On Behalf of | Jul 25, 2011 | Brain Injury

We have written a few posts about the brain injuries professional players may face when they suffer too many blows to the head. You may remember one post last April which described the mental health problems an NFL player struggled with after retiring from football.

Sadly, he is not the only person to suffer a brain injuries after hitting his head too many times during games or practice. In fact, the problem has become so rampant that 75 former NFL players are suing the NFL, claiming that the league intentionally hid information about brain injuries from players for more than 90 years.

According to the lawsuit, “the NFL knew as early as the 1920s of the harmful effects on a player’s brain” when he suffered a concussion. The lawsuit also states that the NFL “concealed these facts from coaches, trainers, players and the public” until June of 2010.

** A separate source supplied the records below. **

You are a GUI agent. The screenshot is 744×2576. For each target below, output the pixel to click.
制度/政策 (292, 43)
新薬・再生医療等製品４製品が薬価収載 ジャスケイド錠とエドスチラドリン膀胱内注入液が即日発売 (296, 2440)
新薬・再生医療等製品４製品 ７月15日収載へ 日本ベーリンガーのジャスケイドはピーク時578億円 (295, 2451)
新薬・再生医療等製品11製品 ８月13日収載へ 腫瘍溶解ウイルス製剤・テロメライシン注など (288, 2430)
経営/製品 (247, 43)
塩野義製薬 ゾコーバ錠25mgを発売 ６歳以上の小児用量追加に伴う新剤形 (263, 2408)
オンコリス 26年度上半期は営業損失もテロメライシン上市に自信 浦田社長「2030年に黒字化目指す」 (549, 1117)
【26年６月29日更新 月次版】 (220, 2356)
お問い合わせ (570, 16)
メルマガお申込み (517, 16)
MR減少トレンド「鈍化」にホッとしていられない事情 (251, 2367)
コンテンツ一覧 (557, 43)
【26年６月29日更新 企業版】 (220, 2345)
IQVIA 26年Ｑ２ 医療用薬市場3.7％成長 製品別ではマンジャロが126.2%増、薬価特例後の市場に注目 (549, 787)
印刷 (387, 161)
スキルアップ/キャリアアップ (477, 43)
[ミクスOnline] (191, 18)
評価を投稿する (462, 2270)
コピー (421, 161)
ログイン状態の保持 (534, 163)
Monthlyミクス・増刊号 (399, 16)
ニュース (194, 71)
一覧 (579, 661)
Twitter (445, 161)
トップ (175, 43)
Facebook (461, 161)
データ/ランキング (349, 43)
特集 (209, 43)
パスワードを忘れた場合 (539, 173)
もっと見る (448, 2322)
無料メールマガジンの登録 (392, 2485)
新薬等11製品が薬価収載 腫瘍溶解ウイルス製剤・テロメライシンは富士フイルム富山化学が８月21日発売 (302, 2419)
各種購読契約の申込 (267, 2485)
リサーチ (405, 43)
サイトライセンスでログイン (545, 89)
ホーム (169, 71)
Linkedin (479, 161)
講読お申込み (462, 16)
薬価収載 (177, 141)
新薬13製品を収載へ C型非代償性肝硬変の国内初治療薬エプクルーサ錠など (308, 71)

Because of the serious impact brain injuries can have on a person’s emotional health, attitude and disposition, many of the players who are named in the lawsuit are also listing their wives as co-plaintiffs. The lawsuit also alleges that the NFL denied that multiple concussions can affect memory and cause dementia and chronic traumatic encephalopathy (CTE).

CTE is a degenerative brain condition that shrinks brain tissue and can cause memory loss, depression, impulsive behavior and rage. The deaths of two players – Dave Duerson and Chris Henry – both died from complications of CTE.

Although each of the 75 players in the lawsuit has suffered injuries from multiple concussions, they are also suing the NFL for another reason. In 1994, the NFL authorized a study which concluded that there was “no evidence of worsening injury or chronic cumulative effects” from multiple concussions.